Ingber’s team is applying the same approach now to different regions of the intestine — duodenum, jejunum, ileum, and colon — whose functions and disease vulnerabilities differ from one another. This approach is also being used to reverse engineer even more complex gut environments by integrating other cell types, such as immune cells, neuronal cells, and commensal microbes into the device. “In the future, such efforts could allow us to much better understand human-microbiome interactions, model malnutrition disorders and inflammatory diseases of the gut, and perform personalized drug testing,” said co-first author Alessio Tovaglieri, a Graduate Student at the Department of Health Science and Technology at ETH Zurich in Switzerland, who performs his thesis work on Ingber’s team.
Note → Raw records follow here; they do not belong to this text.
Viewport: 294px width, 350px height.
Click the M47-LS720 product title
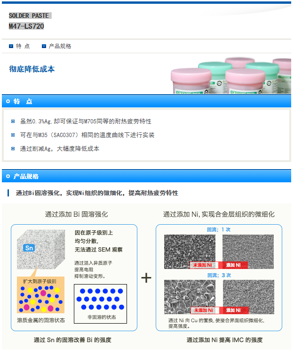click(26, 26)
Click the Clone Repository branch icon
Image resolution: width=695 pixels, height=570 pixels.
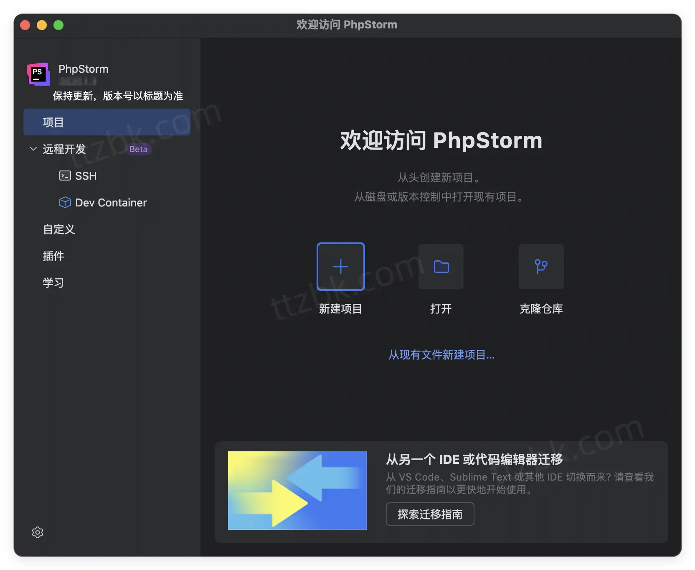(541, 267)
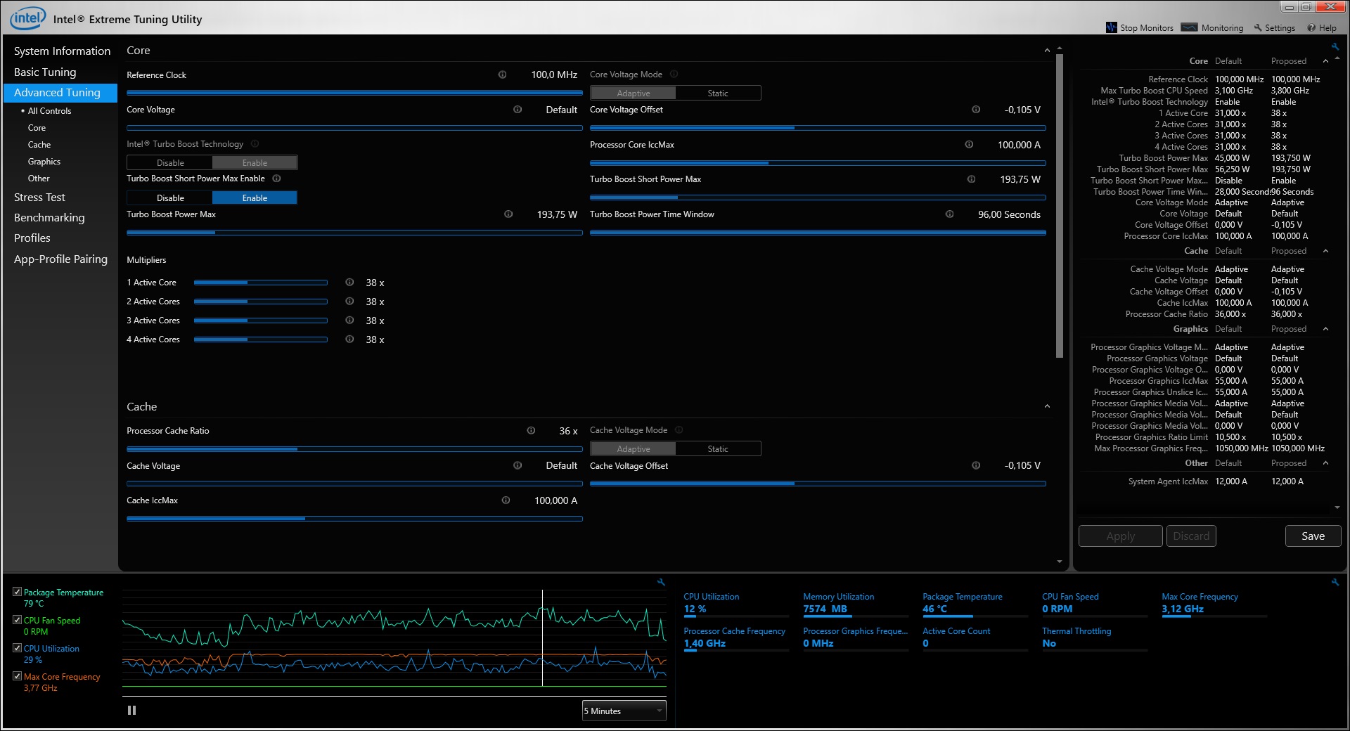Click the Stop Monitors icon
The width and height of the screenshot is (1350, 731).
[1111, 28]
Additional authors on the study are David Breault, M.D., Ph.D., Assistant Professor at HMS and Research Associate at Boston Children’s Hospital; Alexandra Sontheimer-Phelps, Sasan Jalili-Firoozinezhad, Amir Bein, Ph.D., Angeliki Chalkiadaki, Ph.D., and William Scholl at the Wyss Institute; Cheng Zhang, Ph.D., and Hu Li, Ph.D., from Mayo Clinic College of Medicine in Rochester, Minesota; and Camilla Richmond, M.D., and Hannah Rickner from Boston Children’s Hospital. It was funded by Harvard’s Wyss Institute for Biologically Inspired Engineering, the Defense Advanced Research Projects Agency, Ragon Institute of Massachusetts General Hospital, Massachusetts Institute of Technology and Harvard University, National Institute of Health, and the Bill and Melinda Gates Foundation.